Recorded data

= Beginning of Section =

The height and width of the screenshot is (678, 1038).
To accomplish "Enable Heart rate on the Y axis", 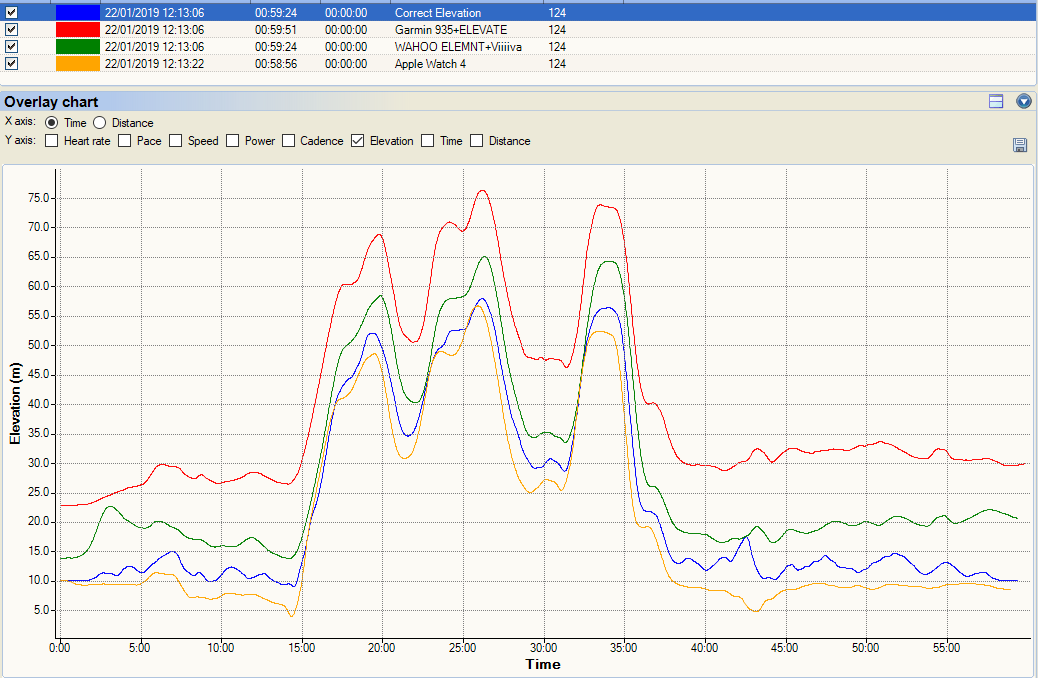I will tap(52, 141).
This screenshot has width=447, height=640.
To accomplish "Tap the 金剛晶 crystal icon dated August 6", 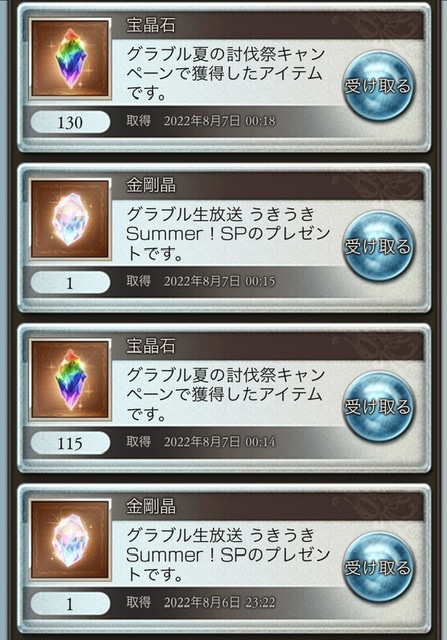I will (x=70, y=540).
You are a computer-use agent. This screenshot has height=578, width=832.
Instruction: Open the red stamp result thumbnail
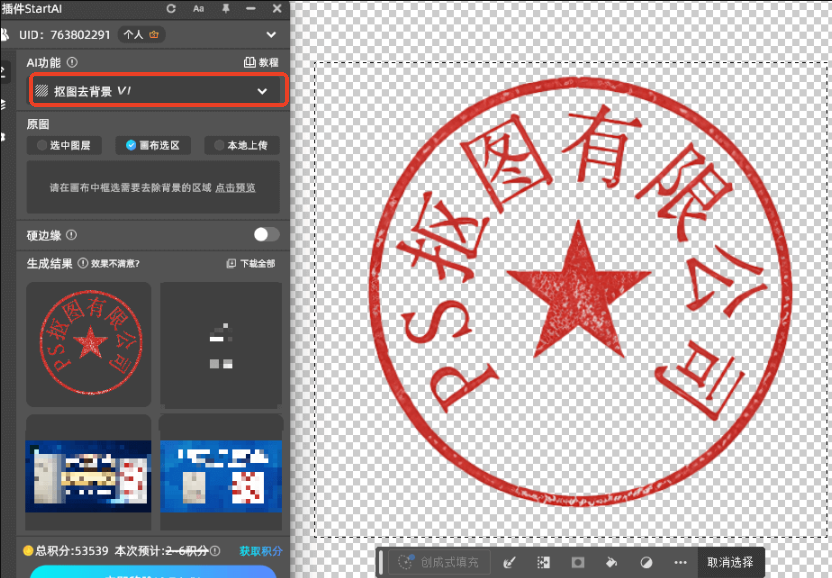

= End of Section =

## Task statement
Find the word "screenshot" in the entries. Copy each line that holds it.

## Exercise output
The height and width of the screenshot is (678, 1038).
This screenshot has width=447, height=640.
You are a computer-use agent. This screenshot has height=578, width=832.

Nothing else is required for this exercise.